Hello, As it is now the ARM-neon and v6 optimizations are enabled when nettle is compiled on the exact system it is supposed to run. This is very unlikely to happen in some scenarios, as applications intended to run on an arm mobile (eg [0]) cannot know in advance the target. That is a petty because nettle is pretty unique in having support for assembly in ARMv6 or neon.
A solution to that issue would be to have a nettle library constructor that runs the equivalent of cpuid in ARM, and stores it to a global variable. Then each assembly module (e.g., aes-arm) will jump to the correct implementation detected at runtime.
This requires no global initialization functions or anything like that. In the systems where library constructors are not available (i.e., static linking), the cost would be running the oldest arm assembly version (unless the constructor is called explicitly).
This is similar to what openssl is doing already (with the exception that they use a global initialization function instead of a constructor). To me that seems quite a simple way to improve the current situation.
regards, Nikos
Nikos Mavrogiannopoulos n.mavrogiannopoulos@gmail.com writes:
A solution to that issue would be to have a nettle library constructor that runs the equivalent of cpuid in ARM, and stores it to a global variable. Then each assembly module (e.g., aes-arm) will jump to the correct implementation detected at runtime.
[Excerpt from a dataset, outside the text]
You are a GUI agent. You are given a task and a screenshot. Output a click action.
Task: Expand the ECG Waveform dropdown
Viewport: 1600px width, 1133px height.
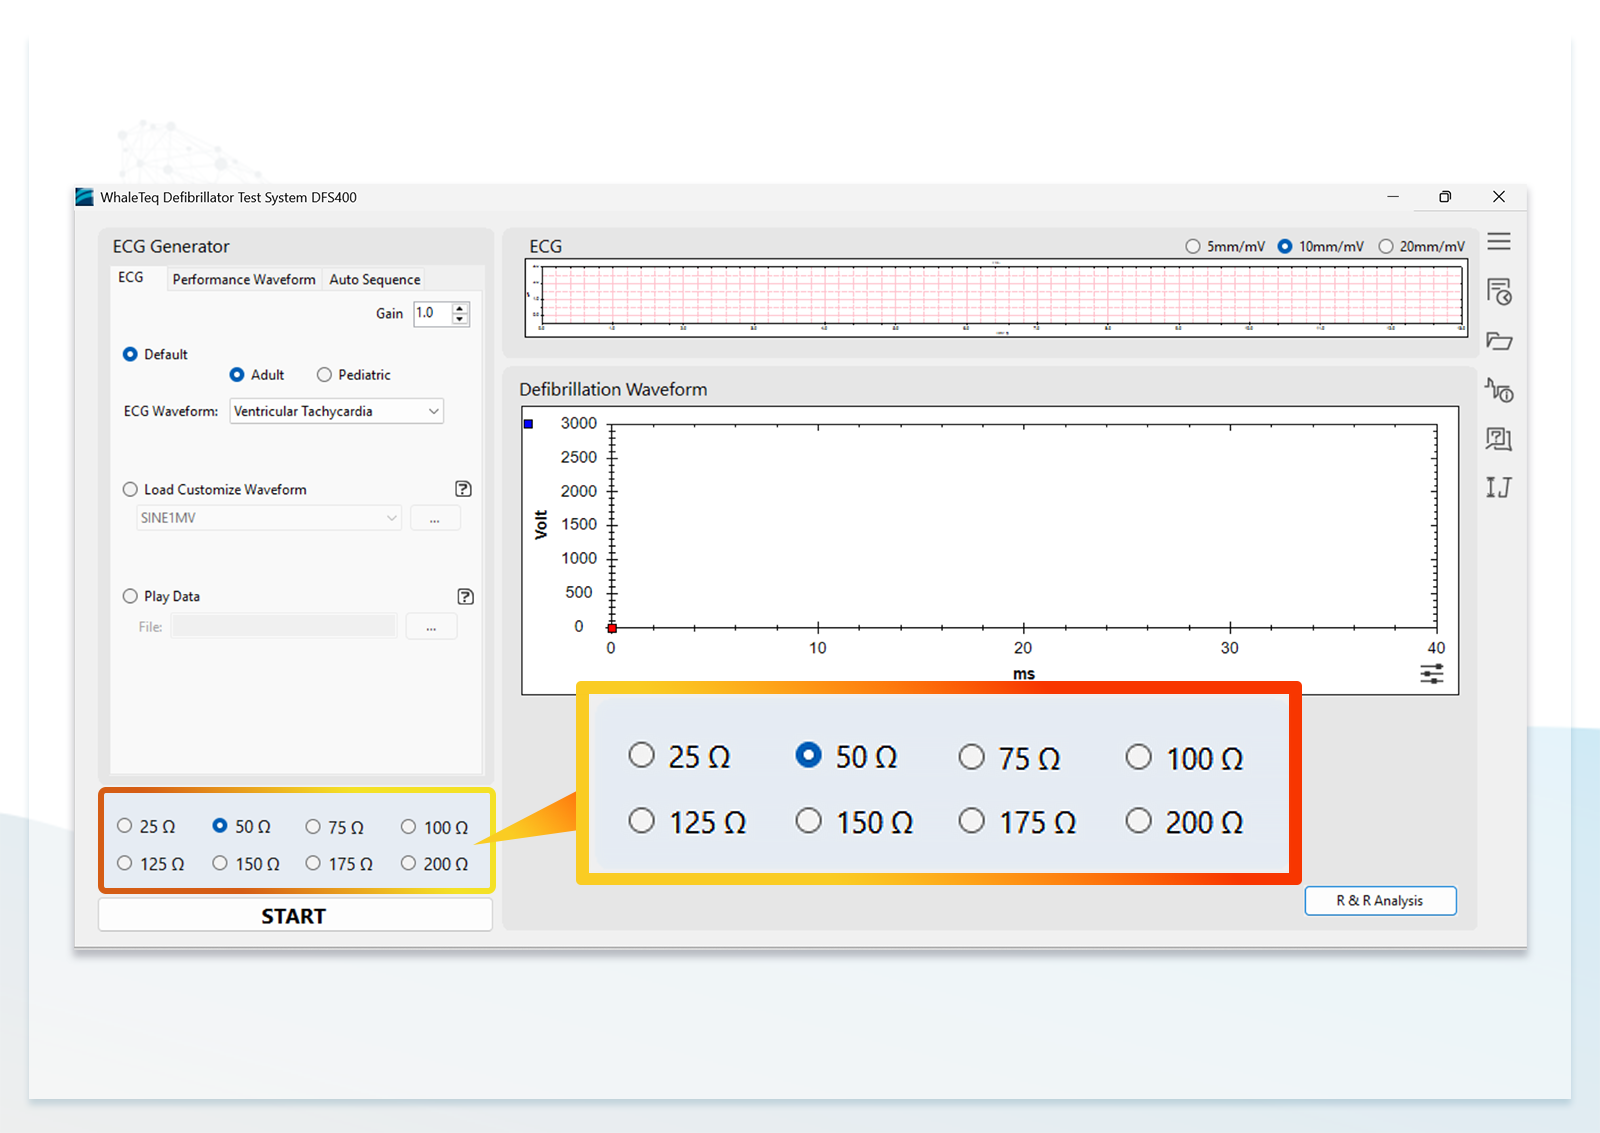(336, 411)
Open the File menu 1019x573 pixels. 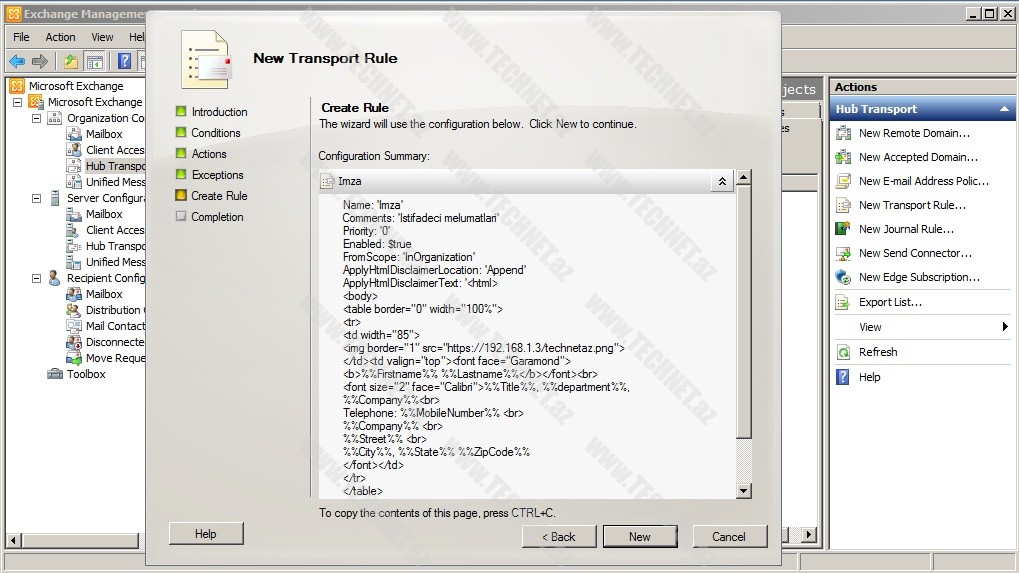click(21, 37)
The difficult part is the configure work. We'd either have to build multiple object files for each function, with different link names, and then have some glue to select the right one at runtime.
Or use a "master file" for each function, say arm/fat/foo.asm, which includes the other files and makes the right thing happen.
Things get a bit more complex if we need to use the C version on some machines, since the current build setup assumes that an assembly file completely replaces the corresponding C file.
There's also IFUNC relocations, but I'm not sure which systems beyond vanilla gnu/linux support them. Are they usable on android, e.g.?
I clearly see the need for a runtime test for neon. Say, --enable-arm-neon=fat or a more general --enable-fat.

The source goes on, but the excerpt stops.